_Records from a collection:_
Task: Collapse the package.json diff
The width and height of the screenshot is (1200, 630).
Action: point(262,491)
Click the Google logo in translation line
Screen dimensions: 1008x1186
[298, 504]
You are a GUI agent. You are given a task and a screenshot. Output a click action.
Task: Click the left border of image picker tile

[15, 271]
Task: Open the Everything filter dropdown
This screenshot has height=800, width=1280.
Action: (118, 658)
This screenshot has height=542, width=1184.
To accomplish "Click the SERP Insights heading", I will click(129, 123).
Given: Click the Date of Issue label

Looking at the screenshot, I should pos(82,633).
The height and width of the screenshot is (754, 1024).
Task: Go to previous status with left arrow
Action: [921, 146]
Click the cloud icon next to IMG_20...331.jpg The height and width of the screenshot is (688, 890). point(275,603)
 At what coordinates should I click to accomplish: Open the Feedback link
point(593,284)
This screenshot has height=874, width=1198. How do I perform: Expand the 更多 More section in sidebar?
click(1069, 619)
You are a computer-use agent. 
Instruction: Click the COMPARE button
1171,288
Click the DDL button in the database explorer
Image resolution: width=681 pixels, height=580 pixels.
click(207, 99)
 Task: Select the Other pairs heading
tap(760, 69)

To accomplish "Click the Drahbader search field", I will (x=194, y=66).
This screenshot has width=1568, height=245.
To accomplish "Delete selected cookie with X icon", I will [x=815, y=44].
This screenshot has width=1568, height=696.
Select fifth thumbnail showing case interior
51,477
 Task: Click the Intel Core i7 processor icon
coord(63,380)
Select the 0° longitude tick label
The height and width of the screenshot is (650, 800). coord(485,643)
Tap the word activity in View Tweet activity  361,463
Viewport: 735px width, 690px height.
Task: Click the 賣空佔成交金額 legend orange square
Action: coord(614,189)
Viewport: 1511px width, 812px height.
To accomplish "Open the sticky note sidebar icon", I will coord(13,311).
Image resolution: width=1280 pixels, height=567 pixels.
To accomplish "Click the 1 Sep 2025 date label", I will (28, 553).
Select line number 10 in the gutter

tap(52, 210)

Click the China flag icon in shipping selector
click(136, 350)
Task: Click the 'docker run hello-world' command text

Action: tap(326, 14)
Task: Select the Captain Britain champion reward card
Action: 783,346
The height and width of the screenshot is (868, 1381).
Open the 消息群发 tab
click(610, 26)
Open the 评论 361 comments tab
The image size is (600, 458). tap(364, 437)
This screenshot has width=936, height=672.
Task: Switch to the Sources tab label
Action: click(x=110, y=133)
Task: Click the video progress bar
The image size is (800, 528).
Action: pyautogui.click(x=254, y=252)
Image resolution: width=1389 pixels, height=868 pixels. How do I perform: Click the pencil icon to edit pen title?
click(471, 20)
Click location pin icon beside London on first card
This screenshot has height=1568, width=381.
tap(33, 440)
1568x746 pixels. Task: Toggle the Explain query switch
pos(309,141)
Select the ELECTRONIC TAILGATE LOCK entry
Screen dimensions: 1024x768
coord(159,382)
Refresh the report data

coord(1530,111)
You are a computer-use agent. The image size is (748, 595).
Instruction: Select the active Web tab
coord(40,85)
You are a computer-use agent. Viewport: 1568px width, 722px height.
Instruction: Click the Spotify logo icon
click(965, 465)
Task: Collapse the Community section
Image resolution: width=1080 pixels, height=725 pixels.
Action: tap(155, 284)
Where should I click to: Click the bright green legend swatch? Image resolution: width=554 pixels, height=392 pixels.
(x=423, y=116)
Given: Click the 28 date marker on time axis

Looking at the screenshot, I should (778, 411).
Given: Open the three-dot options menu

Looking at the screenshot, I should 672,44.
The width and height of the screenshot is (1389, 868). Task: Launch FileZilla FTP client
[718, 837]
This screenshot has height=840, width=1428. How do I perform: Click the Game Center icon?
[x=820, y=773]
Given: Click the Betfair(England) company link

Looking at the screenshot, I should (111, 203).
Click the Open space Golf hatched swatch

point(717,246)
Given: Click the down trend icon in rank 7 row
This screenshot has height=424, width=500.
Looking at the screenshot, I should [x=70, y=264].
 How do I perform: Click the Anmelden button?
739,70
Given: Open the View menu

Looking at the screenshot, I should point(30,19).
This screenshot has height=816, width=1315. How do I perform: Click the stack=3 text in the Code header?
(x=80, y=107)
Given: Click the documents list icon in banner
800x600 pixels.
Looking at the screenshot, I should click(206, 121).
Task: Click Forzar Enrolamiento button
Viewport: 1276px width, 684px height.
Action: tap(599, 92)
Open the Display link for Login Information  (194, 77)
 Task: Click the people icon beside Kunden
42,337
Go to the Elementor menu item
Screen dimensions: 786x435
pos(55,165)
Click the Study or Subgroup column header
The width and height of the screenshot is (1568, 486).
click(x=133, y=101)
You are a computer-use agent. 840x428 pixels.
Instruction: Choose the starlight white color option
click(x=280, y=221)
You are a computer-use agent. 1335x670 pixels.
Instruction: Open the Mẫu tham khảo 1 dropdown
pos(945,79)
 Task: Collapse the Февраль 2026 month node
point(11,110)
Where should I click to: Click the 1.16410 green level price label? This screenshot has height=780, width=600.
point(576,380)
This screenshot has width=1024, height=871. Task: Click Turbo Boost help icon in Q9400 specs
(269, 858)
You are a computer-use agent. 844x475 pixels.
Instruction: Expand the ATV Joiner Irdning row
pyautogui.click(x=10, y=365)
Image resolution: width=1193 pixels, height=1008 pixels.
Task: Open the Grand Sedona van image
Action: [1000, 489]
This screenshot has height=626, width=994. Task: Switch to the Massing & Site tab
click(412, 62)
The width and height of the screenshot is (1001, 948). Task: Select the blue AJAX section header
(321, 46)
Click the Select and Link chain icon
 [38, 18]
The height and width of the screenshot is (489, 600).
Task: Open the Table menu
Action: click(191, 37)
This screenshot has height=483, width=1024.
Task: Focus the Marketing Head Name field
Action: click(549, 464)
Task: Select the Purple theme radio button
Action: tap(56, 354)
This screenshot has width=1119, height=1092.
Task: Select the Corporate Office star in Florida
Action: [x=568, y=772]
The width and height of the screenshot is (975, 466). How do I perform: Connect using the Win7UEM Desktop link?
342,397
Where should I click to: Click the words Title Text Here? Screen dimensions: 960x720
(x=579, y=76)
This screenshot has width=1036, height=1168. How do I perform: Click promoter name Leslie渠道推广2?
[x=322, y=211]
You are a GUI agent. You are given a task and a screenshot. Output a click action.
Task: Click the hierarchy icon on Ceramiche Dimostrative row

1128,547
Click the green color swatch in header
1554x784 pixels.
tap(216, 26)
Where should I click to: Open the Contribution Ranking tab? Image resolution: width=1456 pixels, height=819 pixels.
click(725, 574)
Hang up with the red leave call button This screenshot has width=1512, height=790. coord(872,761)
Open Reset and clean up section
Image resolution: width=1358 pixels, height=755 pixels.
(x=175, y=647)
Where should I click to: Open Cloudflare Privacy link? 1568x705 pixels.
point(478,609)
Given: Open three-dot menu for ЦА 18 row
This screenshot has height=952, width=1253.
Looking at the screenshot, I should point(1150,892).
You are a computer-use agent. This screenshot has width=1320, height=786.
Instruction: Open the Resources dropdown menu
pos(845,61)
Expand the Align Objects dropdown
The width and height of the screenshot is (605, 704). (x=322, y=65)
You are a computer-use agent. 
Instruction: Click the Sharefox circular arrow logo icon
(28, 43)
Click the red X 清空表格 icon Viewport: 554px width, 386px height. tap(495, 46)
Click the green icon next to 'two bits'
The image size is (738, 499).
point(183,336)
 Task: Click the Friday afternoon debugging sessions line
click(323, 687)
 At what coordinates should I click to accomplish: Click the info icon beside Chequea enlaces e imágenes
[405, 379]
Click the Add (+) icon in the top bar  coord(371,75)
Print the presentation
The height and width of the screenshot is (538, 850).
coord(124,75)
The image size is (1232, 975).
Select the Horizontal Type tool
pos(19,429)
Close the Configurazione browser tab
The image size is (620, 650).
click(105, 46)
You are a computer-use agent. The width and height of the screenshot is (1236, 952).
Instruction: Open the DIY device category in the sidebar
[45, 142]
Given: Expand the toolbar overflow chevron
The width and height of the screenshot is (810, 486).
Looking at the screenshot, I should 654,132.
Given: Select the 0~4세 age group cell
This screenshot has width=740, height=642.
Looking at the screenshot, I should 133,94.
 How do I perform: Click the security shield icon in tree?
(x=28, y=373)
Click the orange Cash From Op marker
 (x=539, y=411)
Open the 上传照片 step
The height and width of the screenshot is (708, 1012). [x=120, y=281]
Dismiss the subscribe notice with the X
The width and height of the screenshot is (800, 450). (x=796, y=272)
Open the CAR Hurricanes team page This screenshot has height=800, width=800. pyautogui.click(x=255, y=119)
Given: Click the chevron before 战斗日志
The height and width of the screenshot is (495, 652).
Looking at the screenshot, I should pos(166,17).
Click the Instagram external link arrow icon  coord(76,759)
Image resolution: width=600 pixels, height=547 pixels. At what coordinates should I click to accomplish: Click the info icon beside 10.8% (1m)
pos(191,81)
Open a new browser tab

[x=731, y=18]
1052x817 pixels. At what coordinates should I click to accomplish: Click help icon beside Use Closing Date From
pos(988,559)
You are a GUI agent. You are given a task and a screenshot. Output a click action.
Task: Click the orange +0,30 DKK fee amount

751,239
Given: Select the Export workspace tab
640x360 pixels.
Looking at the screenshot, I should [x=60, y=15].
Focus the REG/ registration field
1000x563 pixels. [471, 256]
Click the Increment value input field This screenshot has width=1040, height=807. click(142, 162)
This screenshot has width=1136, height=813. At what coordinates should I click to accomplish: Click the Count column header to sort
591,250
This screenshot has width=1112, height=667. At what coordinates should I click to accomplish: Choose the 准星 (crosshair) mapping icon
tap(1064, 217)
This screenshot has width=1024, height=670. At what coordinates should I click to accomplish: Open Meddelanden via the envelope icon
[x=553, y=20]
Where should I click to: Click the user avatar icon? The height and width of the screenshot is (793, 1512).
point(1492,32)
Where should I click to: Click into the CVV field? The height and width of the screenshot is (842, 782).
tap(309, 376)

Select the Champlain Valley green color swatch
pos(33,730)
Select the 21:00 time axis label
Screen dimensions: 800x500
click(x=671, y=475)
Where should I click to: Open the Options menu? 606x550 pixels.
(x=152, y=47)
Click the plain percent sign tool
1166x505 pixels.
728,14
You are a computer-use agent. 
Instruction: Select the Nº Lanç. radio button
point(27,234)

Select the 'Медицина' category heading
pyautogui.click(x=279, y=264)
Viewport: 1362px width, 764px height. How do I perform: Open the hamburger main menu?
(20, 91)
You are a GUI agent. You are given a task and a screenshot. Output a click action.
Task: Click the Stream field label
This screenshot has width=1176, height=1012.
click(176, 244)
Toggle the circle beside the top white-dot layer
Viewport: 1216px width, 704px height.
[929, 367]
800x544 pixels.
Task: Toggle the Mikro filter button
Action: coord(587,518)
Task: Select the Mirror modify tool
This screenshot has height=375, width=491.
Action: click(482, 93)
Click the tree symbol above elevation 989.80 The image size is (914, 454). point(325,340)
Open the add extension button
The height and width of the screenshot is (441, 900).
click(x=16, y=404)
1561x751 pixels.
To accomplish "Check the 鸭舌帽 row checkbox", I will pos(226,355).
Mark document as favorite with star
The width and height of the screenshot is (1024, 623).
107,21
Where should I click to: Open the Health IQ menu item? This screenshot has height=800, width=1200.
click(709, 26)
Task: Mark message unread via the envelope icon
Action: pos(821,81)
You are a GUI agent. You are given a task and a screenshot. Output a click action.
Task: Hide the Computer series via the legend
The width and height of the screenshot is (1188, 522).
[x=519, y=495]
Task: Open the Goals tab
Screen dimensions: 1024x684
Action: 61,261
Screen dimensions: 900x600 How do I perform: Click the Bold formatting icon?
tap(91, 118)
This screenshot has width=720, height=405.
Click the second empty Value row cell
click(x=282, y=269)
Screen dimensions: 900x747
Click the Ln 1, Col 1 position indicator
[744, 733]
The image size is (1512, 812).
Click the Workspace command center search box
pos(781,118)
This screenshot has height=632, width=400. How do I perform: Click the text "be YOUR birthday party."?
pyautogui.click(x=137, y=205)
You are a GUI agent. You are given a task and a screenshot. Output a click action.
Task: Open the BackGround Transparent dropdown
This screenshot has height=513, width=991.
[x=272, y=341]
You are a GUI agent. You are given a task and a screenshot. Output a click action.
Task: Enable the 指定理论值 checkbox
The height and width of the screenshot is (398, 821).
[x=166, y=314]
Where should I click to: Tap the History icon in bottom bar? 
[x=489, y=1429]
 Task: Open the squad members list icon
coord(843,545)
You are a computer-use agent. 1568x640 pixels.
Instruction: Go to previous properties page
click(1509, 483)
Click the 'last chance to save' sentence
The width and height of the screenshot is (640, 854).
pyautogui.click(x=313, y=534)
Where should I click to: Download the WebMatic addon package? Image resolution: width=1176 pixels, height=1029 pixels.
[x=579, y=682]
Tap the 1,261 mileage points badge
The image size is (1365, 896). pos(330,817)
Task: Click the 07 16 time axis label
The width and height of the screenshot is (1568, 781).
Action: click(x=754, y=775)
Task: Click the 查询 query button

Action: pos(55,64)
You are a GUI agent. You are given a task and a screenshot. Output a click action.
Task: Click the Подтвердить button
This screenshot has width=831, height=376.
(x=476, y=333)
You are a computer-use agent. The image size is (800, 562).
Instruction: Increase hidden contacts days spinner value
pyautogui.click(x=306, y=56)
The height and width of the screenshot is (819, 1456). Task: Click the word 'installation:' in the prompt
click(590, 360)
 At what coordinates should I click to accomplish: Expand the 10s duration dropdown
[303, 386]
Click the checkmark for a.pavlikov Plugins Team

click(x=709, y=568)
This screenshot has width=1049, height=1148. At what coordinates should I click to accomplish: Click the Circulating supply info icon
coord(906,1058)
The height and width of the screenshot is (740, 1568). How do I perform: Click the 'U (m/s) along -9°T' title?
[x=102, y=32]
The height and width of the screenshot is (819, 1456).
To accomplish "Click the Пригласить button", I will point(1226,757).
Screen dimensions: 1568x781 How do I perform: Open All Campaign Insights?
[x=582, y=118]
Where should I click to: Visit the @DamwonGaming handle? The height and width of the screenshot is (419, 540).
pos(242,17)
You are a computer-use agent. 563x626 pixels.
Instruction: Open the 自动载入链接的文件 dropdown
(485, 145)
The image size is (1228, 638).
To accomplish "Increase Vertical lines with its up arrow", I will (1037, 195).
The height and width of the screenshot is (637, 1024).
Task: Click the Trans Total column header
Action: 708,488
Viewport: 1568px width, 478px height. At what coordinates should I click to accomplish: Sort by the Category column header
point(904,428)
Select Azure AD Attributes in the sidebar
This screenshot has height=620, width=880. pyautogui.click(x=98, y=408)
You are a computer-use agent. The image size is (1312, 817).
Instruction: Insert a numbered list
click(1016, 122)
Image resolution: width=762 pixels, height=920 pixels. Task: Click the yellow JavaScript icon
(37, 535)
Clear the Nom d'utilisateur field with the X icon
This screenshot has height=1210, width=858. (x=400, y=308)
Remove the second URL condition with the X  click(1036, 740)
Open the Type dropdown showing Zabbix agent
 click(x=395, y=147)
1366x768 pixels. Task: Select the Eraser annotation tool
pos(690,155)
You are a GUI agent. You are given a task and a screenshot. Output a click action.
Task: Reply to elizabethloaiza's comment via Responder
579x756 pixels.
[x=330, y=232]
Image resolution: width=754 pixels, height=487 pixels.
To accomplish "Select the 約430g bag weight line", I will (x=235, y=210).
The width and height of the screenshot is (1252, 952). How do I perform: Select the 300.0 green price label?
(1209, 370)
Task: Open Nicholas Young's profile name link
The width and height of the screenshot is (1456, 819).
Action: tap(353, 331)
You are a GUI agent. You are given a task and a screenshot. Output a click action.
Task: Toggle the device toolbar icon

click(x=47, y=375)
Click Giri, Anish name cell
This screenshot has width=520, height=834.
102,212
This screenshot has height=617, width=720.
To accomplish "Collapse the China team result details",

_Exercise details:_ Show every line above where "chevron" is found.

_Solved problem:_
Given: Expand the toolbar overflow chevron
Given: Click the chevron before 战斗日志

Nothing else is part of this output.